Experimenting with Tauri
I’ve been toying around with the idea of creating a toolkit of sorts for creating kios based deployments for Raspberry Pi’s on and off again for a while. My brother and I have had a fascination with thin clients and specifically using the Raspberry Pi as the hardware platform. I’m no stranger to the Raspberry Pi (I think I still have the original one that I accidentally fried hiding somewhere in my office) and it’s starting to feel like it might be a viable platform for a project I’ve been thinking about.
What I want to build
I want to make an appliance image that can be built ahead of time and when booted, will launch a GUI application on a minimal desktop environment. The application must be fully captive of the system as far as user interaction, but also minimally authorized to do what it needs to do.
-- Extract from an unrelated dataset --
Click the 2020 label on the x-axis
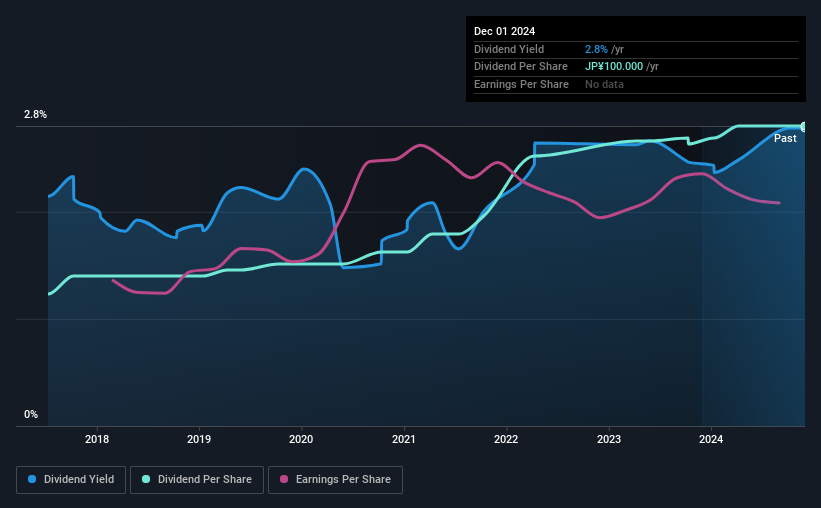The height and width of the screenshot is (508, 821). point(301,439)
Build a GUI app, have a build toolchain create an image with some basic network configuration and the app pre-installed.
Just Work (tm)
Why Tauri?
My first kneejerk reaction was to build an app in Qt, but I haven’t really used it in anger since v3. The second thought was to use Swing, but similar to Qt, I haven’t used it in a good long while. I toyed around with Electron a bit, but the backend lang was javascript (though nowadays I could use typescript)
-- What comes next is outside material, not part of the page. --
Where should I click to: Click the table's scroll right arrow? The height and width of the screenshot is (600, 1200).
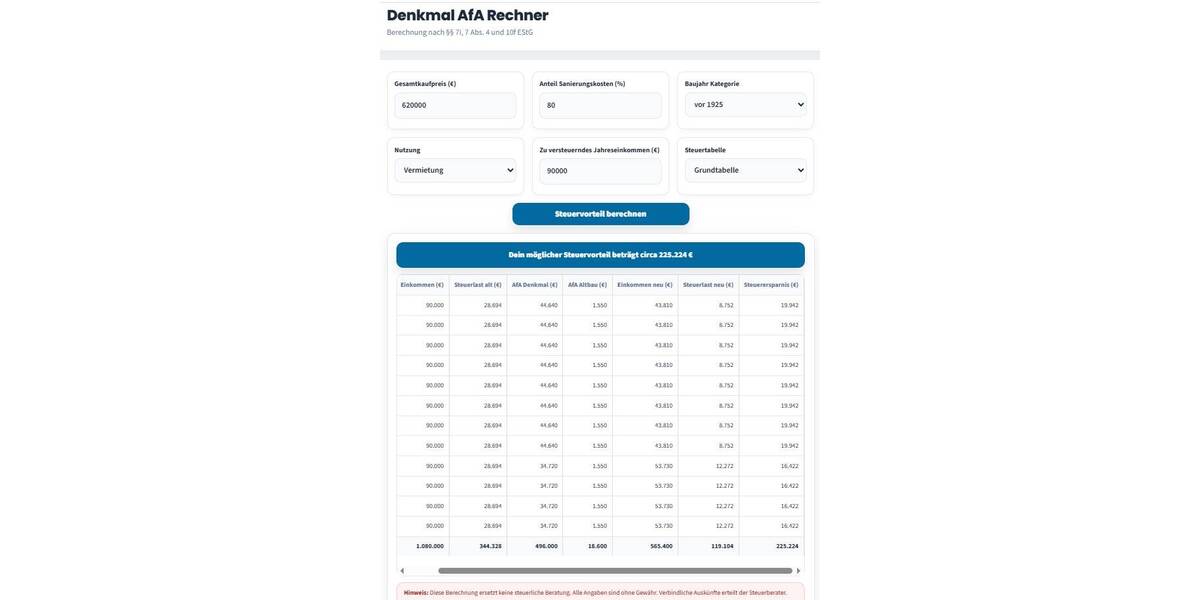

That’s when I stumbled upon Tauri. It’s a Rust based framework for building desktop applications similar in vein to Electron. You don’t get the nice XML tools for building the UI like in Qt, but you can use web technologies to build the UI.
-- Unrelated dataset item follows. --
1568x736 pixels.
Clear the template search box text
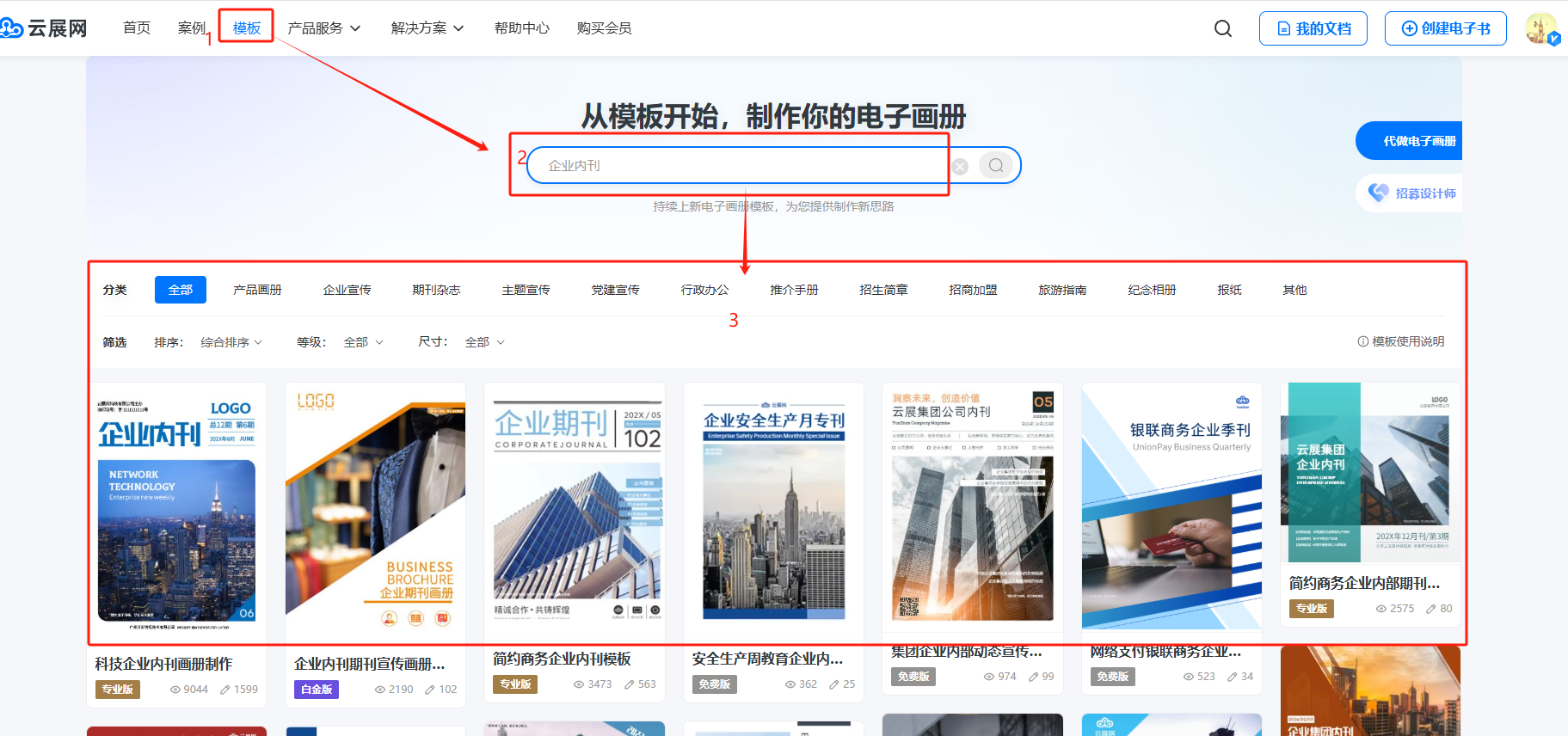point(960,166)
So far that’s more or less the same as Electron, but the big difference is that Tauri is that the backend is Rust.
Targeting an idea
So, I think what I want to do use Tauri and Vue.js to build a simple application that a user can log into and connect to a VDI. I’m not going to go down the rabbit hole of implementing a vnc/rdp/spice/whatever, but rather make the app a gossamer thin layer between a user sitting at a screen and a remote viewin application.
PiVDI? I dunno, I’ll think of a name later.